● **KUTIPAN TERPILIH**
================

Tiok juga melibatkan dimensi spiritual dalam konsep harmonisasi kehidupan ini, manusia sebagai makhluk adalah bagian yang terhubung dengan Rabbnya melalui alam raya. Pandangan ini mencerminkan kepercayaan Tiok pada keterkaitan antara manusia dan asal usulnya, menunjukkan pemahamannya tentang peran spiritualitas dalam mencapai keselarasan dengan lingkungan dan penciptaan. Penghubungan ini memberikan dimensi transendental pada konsep harmonisasi, menciptakan perspektif yang lebih luas tentang tujuan hidup dan peran manusia dalam konteks yang lebih besar.
Dalam kultur masyarakat suku Tengger yang mendiami Ranu Pani, lereng Semeru, terdapat ungkapan lokal yang menjadi mantra hidup, yaitu "Hong ulun basuki langgeng, langgeng Basuki." Ungkapan ini mencerminkan pandangan mereka terhadap konsep keharmonisan dalam kehidupan. Dalam perspektif masyarakat ini, harmonisasi diartikan sebagai suatu rangkaian pararel yang dinamis dan selaras dengan pergerakan waktu. Ungkapan tersebut merangkum makna keberlanjutan hidup yang harmonis, yang diakui sebagai inti dari kehidupan suku Tengger.

================

● **BARIS DATA**
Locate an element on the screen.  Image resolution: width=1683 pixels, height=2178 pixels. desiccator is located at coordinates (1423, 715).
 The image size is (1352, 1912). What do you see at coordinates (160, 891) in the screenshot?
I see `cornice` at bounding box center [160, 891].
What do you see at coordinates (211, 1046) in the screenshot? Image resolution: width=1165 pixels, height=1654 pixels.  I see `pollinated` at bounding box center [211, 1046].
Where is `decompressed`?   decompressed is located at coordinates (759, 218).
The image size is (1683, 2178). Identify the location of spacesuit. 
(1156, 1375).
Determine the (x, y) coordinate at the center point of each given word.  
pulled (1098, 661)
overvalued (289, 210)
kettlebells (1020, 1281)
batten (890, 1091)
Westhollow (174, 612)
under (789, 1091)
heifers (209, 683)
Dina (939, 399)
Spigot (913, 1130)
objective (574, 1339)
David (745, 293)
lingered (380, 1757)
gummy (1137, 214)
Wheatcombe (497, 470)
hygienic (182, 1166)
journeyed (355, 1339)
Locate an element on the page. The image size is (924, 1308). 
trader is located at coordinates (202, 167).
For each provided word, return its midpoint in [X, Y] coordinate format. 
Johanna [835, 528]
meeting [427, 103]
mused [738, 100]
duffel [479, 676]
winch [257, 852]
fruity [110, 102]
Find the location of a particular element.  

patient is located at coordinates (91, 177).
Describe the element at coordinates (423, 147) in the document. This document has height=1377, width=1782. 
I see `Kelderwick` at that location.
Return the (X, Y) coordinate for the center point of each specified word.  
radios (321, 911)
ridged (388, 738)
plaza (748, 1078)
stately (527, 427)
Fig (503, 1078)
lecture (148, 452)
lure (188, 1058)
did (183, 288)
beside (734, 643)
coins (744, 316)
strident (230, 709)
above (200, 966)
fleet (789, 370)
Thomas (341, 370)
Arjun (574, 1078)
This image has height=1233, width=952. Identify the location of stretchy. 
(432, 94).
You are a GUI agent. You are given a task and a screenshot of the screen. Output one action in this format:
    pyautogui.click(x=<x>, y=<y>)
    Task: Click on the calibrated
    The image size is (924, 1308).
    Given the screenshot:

================

● **SOAL 1**
Menurut kutipan terpilih, di mana masyarakat suku Tengger tinggal?
● **SOAL 2**
Ulangi dari kutipan terpilih di atas semuanya, mulai dari "Tiok juga melibatkan" terus hingga "yang lebih besar.".
● **SOAL 3**
Tentukan apakah setiap pernyataan berikut sesuai dengan kutipan terpilih. Jawab ya atau tidak, lalu kutip kata-kata dari kutipan itu yang menjadi dasarnya.
(a) Tiok memandang manusia terhubung dengan Rabbnya melalui alam raya.
(b) Masyarakat suku Tengger memandang harmonisasi sebagai sesuatu yang tetap dan tidak berubah mengikuti waktu.
(c) Ungkapan "Hong ulun basuki langgeng, langgeng Basuki." menjadi mantra hidup bagi masyarakat suku Tengger.

● **JAWABAN 1**
Di Ranu Pani, lereng Semeru.

● **JAWABAN 2**
Tiok juga melibatkan dimensi spiritual dalam konsep harmonisasi kehidupan ini, manusia sebagai makhluk adalah bagian yang terhubung dengan Rabbnya melalui alam raya. Pandangan ini mencerminkan kepercayaan Tiok pada keterkaitan antara manusia dan asal usulnya, menunjukkan pemahamannya tentang peran spiritualitas dalam mencapai keselarasan dengan lingkungan dan penciptaan. Penghubungan ini memberikan dimensi transendental pada konsep harmonisasi, menciptakan perspektif yang lebih luas tentang tujuan hidup dan peran manusia dalam konteks yang lebih besar.

● **JAWABAN 3**
(a) Ya: "manusia sebagai makhluk adalah bagian yang terhubung dengan Rabbnya melalui alam raya"
(b) Tidak: "harmonisasi diartikan sebagai suatu rangkaian pararel yang dinamis dan selaras dengan pergerakan waktu"
(c) Ya: "terdapat ungkapan lokal yang menjadi mantra hidup"